Overview

Reskit (researcher’s kit) is a library for creating and curating reproducible pipelines for scientific and industrial machine learning. The natural extension of the scikit-learn Pipelines to general classes of pipelines, Reskit allows for the efficient and transparent optimization of each pipeline step. Main features include data caching, compatibility with most of the scikit-learn objects, optimization constraints (e.g. forbidden combinations), and table generation for quality metrics. Reskit also allows for the injection of custom metrics into the underlying scikit frameworks. Reskit is intended for use by researchers who need pipelines amenable to versioning and reproducibility, yet who also have a large volume of experiments to run.

Features

  • Ability to combine pipelines with equal number of steps in list of experiments, running them and returning results in a convenient format for analysis (Pandas dataframe).
  • Preprocessing steps caching. Usual SciKit-learn pipelines cannot cache temporary steps. We provide an opportunity to save fixed steps, so in next pipeline already calculated steps won’t be recalculated.
  • Ability to set “forbidden combinations” for chosen steps of a pipeline. It helps to test only needed pipelines, not all possible combinations.
  • Full compatibility with scikit-learn objects. It means you can use in Reskit any scikit-learn data transforming object or any predictive model implemented in scikit-learn.
  • Evaluating experiments using several performance metrics.
  • Creation of transformers for your own tasks through DataTransformer class, which allows you to use your functions as data processing steps in pipelines.
  • Tools for machine learning on networks, particularly, for connectomics. Particularly, you can normalize adjacency matrices of graphs and calculate state-of-the-art local metrics using DataTransformer and BCTpy (Brain Connectivity Toolbox python version) or use some implemented in Reskit metrics [3]

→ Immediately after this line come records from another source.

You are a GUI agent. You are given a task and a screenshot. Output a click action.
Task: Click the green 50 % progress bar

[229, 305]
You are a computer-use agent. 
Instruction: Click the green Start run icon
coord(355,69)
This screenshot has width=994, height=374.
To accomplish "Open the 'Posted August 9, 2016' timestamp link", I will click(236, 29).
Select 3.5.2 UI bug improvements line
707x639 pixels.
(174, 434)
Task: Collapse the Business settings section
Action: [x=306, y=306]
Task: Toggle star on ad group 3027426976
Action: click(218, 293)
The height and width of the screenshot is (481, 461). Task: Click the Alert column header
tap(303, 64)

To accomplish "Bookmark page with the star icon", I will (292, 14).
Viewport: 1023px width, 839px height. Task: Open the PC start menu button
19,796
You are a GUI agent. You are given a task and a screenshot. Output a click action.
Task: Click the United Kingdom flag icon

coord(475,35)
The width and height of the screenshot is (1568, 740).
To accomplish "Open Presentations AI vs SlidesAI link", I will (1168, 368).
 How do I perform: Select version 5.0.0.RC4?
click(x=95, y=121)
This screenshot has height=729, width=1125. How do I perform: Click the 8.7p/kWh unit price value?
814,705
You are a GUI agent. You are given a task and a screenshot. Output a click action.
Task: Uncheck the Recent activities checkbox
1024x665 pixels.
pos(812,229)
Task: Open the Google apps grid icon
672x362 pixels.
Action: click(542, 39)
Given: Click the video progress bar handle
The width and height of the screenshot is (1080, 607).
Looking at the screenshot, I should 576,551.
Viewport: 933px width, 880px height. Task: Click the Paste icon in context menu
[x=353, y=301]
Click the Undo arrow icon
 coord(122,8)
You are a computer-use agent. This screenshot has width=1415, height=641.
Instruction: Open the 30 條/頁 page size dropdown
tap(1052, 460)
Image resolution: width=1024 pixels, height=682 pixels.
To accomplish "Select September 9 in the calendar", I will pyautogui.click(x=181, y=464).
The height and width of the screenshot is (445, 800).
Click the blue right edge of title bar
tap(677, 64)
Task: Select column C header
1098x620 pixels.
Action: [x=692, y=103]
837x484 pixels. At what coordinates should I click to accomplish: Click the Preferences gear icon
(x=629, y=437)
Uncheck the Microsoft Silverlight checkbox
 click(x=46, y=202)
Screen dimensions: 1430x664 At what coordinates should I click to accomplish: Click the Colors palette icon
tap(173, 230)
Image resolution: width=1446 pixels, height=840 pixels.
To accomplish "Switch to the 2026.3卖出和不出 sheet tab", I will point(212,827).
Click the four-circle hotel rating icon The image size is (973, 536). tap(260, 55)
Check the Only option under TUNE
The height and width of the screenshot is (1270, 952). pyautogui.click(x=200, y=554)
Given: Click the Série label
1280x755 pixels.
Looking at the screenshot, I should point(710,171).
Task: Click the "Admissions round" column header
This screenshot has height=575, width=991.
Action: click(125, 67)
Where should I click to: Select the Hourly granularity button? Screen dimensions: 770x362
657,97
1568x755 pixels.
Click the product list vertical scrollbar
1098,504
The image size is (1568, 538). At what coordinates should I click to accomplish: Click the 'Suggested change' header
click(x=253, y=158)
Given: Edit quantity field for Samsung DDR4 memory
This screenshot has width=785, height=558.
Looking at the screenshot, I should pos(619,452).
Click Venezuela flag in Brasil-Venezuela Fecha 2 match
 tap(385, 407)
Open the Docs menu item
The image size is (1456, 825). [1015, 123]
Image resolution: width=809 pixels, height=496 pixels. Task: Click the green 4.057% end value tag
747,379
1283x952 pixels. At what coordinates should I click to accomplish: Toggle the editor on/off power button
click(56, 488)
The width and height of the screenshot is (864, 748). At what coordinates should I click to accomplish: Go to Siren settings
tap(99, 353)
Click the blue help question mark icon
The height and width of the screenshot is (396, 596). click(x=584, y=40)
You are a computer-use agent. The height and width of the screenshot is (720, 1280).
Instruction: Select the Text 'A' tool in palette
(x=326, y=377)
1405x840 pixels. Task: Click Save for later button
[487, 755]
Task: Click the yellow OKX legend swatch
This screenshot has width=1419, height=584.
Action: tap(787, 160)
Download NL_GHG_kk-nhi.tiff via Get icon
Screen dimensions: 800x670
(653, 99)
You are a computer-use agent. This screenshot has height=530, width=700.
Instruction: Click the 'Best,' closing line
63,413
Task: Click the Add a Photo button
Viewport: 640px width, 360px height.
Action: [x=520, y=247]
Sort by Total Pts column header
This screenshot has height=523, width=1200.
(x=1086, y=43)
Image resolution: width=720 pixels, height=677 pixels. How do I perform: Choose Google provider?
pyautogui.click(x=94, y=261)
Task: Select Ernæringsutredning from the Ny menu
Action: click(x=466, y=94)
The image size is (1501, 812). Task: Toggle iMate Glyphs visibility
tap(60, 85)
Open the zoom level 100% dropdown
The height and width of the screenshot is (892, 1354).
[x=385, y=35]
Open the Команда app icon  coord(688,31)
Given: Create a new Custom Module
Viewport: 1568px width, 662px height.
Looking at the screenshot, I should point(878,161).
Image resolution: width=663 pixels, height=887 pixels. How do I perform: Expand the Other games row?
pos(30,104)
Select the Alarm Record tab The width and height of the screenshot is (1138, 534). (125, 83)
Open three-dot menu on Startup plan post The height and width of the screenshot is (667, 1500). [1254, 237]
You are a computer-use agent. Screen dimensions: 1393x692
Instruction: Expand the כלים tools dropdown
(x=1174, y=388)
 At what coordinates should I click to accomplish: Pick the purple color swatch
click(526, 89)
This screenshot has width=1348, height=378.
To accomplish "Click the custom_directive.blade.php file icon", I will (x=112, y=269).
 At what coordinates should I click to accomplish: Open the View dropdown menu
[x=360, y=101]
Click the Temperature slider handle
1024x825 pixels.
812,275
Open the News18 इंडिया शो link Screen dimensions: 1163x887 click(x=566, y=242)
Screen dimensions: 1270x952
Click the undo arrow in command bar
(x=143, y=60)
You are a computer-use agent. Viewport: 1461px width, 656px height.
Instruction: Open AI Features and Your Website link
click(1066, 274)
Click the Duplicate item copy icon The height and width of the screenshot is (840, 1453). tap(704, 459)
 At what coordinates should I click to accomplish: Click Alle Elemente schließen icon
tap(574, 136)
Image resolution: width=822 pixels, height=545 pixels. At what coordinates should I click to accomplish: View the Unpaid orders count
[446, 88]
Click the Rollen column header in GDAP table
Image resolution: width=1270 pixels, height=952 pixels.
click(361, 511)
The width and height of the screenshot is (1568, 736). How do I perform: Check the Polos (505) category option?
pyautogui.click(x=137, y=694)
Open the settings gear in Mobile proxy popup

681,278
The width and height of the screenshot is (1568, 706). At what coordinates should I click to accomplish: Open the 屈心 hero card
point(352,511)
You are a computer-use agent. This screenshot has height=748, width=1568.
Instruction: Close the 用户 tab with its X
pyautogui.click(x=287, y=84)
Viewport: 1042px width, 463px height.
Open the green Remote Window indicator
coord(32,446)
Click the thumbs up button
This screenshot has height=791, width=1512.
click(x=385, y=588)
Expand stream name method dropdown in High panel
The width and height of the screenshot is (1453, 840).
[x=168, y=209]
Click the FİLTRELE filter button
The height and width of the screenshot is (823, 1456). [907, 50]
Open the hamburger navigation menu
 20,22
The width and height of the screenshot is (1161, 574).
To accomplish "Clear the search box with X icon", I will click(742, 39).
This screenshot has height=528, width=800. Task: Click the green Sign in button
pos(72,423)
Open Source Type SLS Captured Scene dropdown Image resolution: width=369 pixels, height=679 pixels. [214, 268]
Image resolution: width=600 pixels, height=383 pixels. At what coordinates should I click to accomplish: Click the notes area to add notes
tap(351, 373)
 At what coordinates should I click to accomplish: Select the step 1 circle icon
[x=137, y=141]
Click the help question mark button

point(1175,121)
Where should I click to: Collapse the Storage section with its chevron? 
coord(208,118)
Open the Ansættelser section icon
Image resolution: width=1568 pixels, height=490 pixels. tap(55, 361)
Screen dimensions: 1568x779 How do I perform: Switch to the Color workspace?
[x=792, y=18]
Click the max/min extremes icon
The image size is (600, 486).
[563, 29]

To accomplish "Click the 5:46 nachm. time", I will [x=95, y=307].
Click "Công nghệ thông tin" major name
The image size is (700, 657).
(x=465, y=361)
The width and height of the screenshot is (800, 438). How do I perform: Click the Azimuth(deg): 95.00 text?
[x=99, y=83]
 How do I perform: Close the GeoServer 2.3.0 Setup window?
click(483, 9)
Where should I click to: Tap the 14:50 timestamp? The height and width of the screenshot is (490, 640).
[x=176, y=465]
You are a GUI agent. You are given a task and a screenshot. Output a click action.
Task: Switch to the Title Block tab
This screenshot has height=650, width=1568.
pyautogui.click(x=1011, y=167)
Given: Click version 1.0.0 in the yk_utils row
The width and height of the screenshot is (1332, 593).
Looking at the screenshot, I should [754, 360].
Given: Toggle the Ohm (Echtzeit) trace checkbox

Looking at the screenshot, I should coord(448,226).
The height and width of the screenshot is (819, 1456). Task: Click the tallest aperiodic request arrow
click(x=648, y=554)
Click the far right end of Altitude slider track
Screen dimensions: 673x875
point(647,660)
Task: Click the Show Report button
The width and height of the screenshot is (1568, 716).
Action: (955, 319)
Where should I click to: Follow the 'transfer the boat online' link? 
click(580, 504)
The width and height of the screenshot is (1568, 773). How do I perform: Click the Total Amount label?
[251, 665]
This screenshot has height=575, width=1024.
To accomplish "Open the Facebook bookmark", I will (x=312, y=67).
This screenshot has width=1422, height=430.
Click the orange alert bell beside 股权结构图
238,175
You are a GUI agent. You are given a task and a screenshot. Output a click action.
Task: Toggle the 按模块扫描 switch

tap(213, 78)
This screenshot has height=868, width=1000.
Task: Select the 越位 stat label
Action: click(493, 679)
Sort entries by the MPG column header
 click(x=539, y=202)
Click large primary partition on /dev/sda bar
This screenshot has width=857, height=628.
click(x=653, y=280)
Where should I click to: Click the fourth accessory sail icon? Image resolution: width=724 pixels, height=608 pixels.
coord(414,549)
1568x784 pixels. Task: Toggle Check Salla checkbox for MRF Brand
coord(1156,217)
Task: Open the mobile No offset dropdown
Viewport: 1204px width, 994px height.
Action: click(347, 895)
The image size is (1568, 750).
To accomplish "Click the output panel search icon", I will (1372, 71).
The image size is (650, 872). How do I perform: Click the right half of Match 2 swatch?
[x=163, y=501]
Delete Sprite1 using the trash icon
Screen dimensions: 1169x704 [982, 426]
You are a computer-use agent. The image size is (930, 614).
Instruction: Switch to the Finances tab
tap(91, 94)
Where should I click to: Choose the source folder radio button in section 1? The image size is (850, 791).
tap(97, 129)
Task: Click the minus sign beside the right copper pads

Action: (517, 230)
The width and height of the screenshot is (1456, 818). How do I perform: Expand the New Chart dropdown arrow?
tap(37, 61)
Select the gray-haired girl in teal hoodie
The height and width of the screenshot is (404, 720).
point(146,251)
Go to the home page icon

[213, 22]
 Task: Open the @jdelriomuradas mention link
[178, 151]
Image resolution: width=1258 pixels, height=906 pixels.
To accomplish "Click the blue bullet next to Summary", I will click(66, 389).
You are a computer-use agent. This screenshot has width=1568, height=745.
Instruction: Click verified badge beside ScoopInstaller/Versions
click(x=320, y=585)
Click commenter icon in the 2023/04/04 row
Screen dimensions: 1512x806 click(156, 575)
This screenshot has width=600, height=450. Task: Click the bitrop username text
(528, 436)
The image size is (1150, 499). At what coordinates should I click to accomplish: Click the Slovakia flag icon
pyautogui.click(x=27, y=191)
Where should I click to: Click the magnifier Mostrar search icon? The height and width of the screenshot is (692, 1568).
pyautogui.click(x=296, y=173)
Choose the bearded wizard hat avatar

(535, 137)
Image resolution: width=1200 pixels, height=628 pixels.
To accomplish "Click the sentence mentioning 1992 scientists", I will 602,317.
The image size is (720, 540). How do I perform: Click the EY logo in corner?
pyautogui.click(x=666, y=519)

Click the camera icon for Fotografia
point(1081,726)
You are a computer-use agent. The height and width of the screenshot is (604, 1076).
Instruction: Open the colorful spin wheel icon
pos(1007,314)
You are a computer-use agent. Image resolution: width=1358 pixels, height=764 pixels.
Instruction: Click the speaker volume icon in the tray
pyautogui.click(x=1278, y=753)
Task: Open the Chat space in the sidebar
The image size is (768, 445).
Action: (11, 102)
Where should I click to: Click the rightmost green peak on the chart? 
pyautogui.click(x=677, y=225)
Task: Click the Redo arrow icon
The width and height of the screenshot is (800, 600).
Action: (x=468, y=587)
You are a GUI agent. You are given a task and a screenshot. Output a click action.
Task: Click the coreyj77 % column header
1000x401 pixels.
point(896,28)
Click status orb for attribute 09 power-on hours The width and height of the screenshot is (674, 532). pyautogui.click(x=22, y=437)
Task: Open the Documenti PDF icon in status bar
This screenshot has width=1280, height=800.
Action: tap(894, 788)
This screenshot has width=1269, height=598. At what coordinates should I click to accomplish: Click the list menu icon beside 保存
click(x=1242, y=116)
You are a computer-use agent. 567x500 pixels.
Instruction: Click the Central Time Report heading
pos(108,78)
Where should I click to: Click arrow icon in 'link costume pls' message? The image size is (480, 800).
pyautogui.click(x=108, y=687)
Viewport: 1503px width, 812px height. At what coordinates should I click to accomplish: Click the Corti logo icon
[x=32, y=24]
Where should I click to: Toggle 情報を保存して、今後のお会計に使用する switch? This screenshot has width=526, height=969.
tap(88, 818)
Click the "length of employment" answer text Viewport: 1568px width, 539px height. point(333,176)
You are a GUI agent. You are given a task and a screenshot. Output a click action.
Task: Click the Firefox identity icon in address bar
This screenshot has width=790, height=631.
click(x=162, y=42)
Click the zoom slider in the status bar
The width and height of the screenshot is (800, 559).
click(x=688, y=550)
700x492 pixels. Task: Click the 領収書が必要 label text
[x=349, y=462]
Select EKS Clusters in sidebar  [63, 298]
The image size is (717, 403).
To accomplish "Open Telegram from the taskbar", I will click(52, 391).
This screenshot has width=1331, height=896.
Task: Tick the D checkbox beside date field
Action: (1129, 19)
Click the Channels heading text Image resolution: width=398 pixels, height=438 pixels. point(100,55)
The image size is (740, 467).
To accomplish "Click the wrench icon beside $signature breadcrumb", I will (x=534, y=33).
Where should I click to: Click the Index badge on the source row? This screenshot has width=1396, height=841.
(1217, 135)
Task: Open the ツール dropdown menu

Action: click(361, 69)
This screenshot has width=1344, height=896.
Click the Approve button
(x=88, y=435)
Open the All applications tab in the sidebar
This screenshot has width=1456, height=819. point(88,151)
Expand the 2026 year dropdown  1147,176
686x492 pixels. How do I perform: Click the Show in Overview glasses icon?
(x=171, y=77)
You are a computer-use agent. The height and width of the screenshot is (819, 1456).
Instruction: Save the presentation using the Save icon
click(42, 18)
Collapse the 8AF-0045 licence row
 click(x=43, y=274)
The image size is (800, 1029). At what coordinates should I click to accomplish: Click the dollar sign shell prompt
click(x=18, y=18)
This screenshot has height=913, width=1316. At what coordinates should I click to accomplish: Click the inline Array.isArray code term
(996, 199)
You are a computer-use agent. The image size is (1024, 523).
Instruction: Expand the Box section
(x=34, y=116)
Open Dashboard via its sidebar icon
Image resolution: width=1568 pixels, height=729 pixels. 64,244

Getting started: A Short Introduction to Reskit

Let’s say we want to prepare data and try some scalers and classifiers for prediction in a classification problem. We will tune paramaters of classifiers by grid search technique.

Data preparing:

from sklearn.datasets import make_classification


X, y = make_classification()

Setting steps for our pipelines and parameters for grid search:

from reskit.core import Pipeliner

from sklearn.preprocessing import StandardScaler
from sklearn.preprocessing import MinMaxScaler

from sklearn.linear_model import LogisticRegression
from sklearn.svm import SVC


classifiers = [('LR', LogisticRegression()),
               ('SVC', SVC())]

scalers = [('standard', StandardScaler()),
           ('minmax', MinMaxScaler())]

steps = [('scaler', scalers),
         ('classifier', classifiers)]

param_grid = {'LR': {'penalty': ['l1', 'l2']},
              'SVC': {'kernel': ['linear', 'poly', 'rbf', 'sigmoid']}}

Setting a cross-validation for grid searching of hyperparameters and for evaluation of models with obtained hyperparameters.

from sklearn.model_selection import StratifiedKFold


grid_cv = StratifiedKFold(n_splits=5, shuffle=True, random_state=0)
eval_cv = StratifiedKFold(n_splits=5, shuffle=True, random_state=1)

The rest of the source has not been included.